Stefan Oppman (UWG) plädierte für seine Fraktion für einen Deckungsgrad von 100 Prozent angesichts dessen, was in den letzten Jahren in beiden Friedhöfen an Instandhaltung und Unterhalt die Gemeinde gemacht hat und dass der Waldfriedhof nicht nur ein Friedhof sondern Parkcharakter hat und ein Aufenthaltsort ist. Er sprach sich zudem für gleiche Gebühren in beiden Friedhöfen aus,. Auch in den nächsten Jahren würden durch die immer mehr freiwerdenden Grabfelder wieder Planungs- und Investitionskosten entstehen. Schließlich werde auch der Pflegeaufwand für den Bauhof immer größer.
Christina Feiler (Grüne) wollte wissen, wie hoch der Deckungsgrad in anderen Gemeinden sei. Bürgerbüroleiter MartinMarkert berichtete, dass der Referent bei der kürzlich besuchten Fortbildung der Meinung war, dass es schon sehr gut sei, wenn eine Gemeinde eine Kostendeckung von 60 bis 70 Prozent erreiche. Günther Thein (Grüne) sprach sich ebenfalls für gleiche Gebühren in beiden Friedhöfen aus.
Schließlich wurde dem Vorschlag bei einer Gegenstimme zugestimmt, die Entscheidung zu vertagen und die Verwaltung zu beauftragen, getrennt nach den beiden Friedhöfen, auf die bisherigen Gebühren unterschiedliche pauschale Prozent-Aufschläge zu berechnen.
Investitionen Waldfriedhof
Übergabefeier der für 850.000 Euro sanierten 50 Jahre alten Aussegnungshalle im Oktober 2021.
An Allerheiligen 2014 wurde das an den "Lebensfluss" erinnernde modellhafte neue Urnen-Bestattungsquartier im Veitshöchheimer Waldfriedhof ökumenisch eingesegnet. Anstelle der starren Ausrichtung von Urnenwänden oder Grabreihen wurde damals auf einer etwa 1000 Quadratmeter großen, lichtdurchfluteten Fläche des Friedhofes für 120.000 Euro nach der Planung des örtlichen Landschaftsarchitekten Thomas Struchholz ein Quartier mit 135 Urnenerdgräbern und 86 Urnenkammern geschaffen. Wegen der starken Nachfrage wurde dann das Vorzeigeobjekt im Frühjahr 2021 für 110.000 Euro um weitere 87 Doppel-Urnengrabstellen mit Bau einer bis dahin deutschlandweit einmaligen barrierefreien Bestattungsanlage (im Bild) fertiggestellt.

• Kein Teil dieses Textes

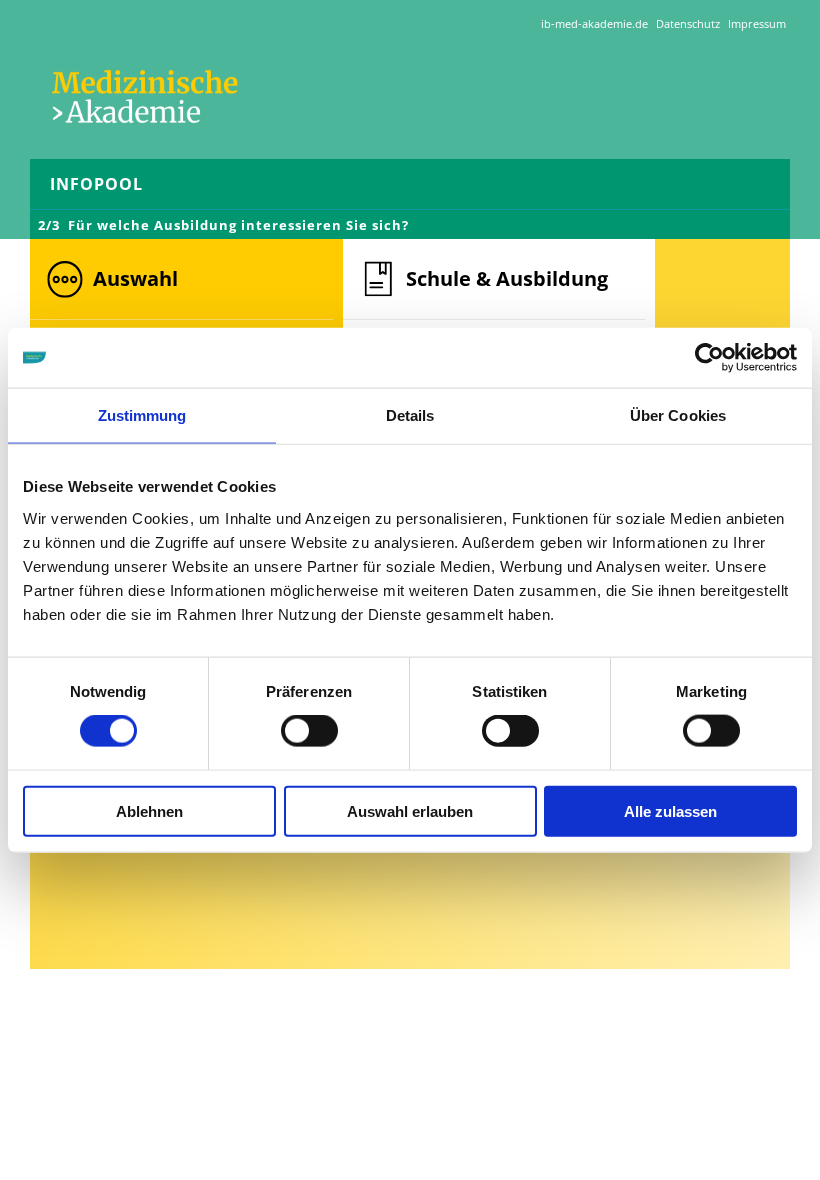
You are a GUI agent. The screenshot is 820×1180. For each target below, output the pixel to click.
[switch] (309, 731)
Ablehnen (149, 810)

Invstitionen Friedhof an der Martinskapelle
Nach dem Waldfriedhof hat der Bauhof ab 2015 bis 2020 auch im alten Friedhof an der Martinskapelle sämtliche Gehwege mit insgesamt rund 700 laufenden Metern einer "Jungzellenkur" unterzogen. Neben einem neuen Unterbau und neuen Einrandungen wurden sämtliche Pflastersteine nach Ausbau wiederverwendet. Großteils wurden auch die Hecken neu angelegt. Mit Material- und Geräteeinsatz hat der Bauhofleiter insgesamt einen Aufwand von 300.000 Euro errechnet.
Wie schon der Waldfriedhof wies nun im Jahr 2020 auch der alte Friedhof als Visitenkarte des Ortes ein tolles Erscheinungsbild auf.
Da immer mehr Erdgräber aufgelassen werden, eröffnet eine Grabvariante die Möglichkeit, Lücken durch Zusammenfassung mehrerer nebeneinanderliegender aufgelassener Gräber zeitgemäß, platzsparend und relativ kostengünstig für neue Urnengrabfelder zu nutzen.
Der Trend zu Urnenbestattungen hält in Veitshöchheim weiter an. Nachdem im alten Friedhof an der Martinskapelle in der 2005 erbauten Urnenwand von den 78 Kammern nur noch zwei nicht belegt waren, ließ die Gemeinde im ersten Quartal 2023 die Anlage um 56 Kammern erweitern.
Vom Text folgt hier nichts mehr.